2.             Sur cette parcelle sont érigés les bâtiments suivants :

- une maison de maître (B27), dite maison Rosemont ;

- deux dépendances-écuries (B28 et B29) ;

- une dépendance (B30) ;

- un petit chalet non cadastré.

3.             Cette parcelle est située dans le périmètre du plan localisé de quartier (ci-après : PLQ) n° 29'978 adopté par le Conseil d'État le 28 février 2018, lequel prévoit la démolition des bâtiments existants et la construction de quatre immeubles de logements (R + 8, R + 9, R + 6 et R + 4) et d'un bâtiment destiné à des équipements de quartier et du commerce.

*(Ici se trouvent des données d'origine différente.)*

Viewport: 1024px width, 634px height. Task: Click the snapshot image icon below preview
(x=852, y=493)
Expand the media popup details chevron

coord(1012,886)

Il comporte une section « Éléments patrimoniaux » qui prévoit, outre la démolition des bâtiments existants, les éléments à conserver, à déplacer ou à reconstituer.

Ce PLQ est entré en force le 13 mars 2019, après qu'un recours eut été retiré.

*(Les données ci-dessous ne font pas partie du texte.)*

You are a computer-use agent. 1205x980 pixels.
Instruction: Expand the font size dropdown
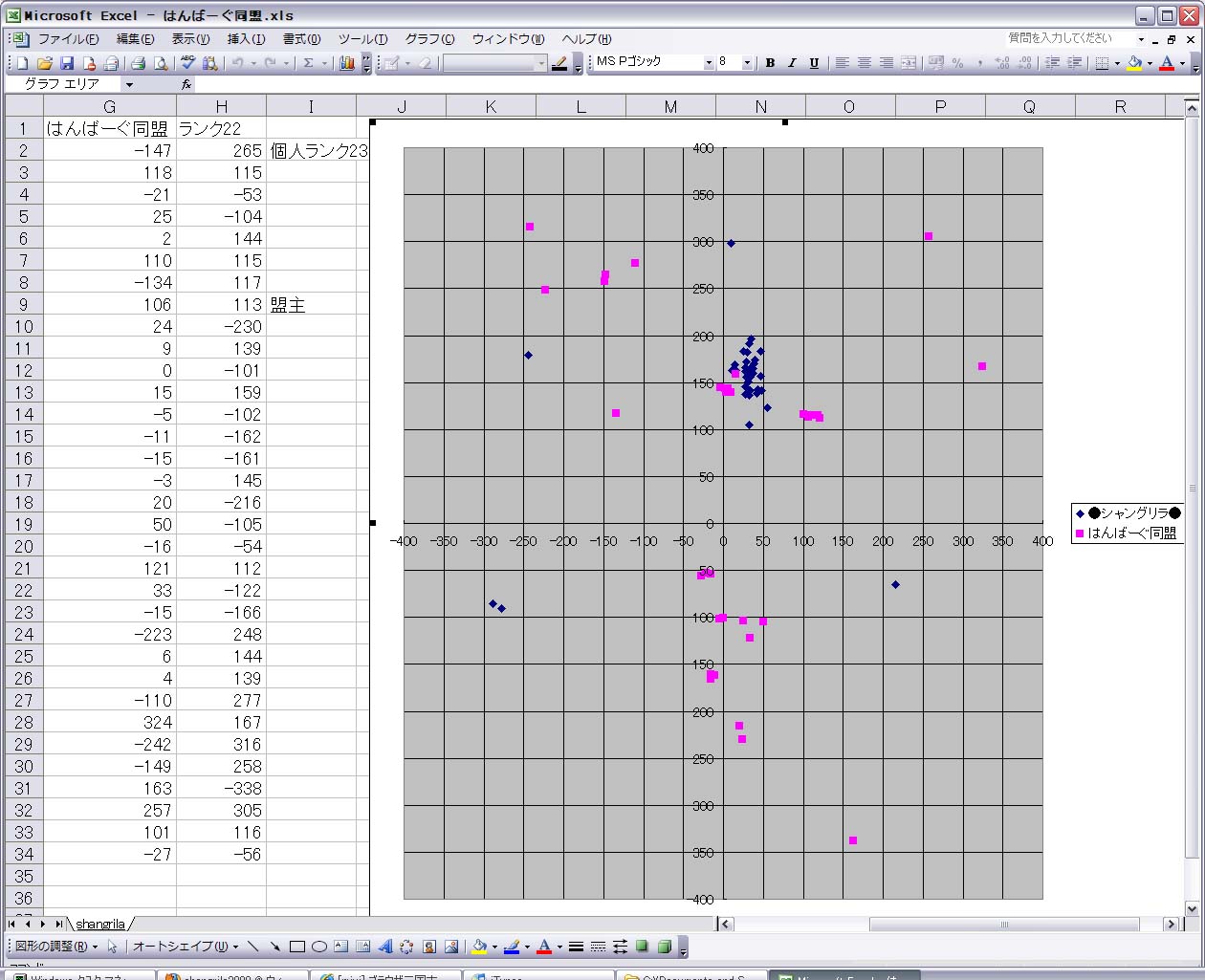point(747,63)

4.             Préalablement à l'adoption de ce PLQ, le 14 mars 2014, une demande d'inscription à l'inventaire des immeubles dignes d'être protégés des bâtiments B27, B28, B29 et B30, du chalet non cadastré, des bassins, des murs de clôture et de la parcelle n° 491 avait été déposée par Patrimoine Suisse, Genève (ci-après : PSGe).

5.             Par arrêté du 28 février 2018, le conseiller d'État chargé du département de l'aménagement, du logement et de l'énergie, devenu le 1er juin 2018 le département du territoire (ci-après : le département) a rejeté cette demande, considérant notamment que « l'intérêt public attaché à la pérennité du bâtiment litigieux, de ses dépendances et aménagements et de la parcelle qui les supporte, doit s'effacer, dans le cas particulier, devant l'intérêt général attaché à la construction de logements répondant à diverses catégories de la population et consacré dans le PLQ n° 29'978-511, au demeurant, adopté ce jour ».

Cet arrêté, qui n'a pas été contesté, est entré en force.

6.             Le 16 juillet 2018, KEAT SA a déposé auprès du département une demande d'autorisation de construire portant sur quatre immeubles de logements conformément au PLQ précité, un parking souterrain, un espace de quartier, des aménagement extérieurs et l'abattage d'arbres (DD 111'744). Cette requête visait la construction de deux-cent-huit logements.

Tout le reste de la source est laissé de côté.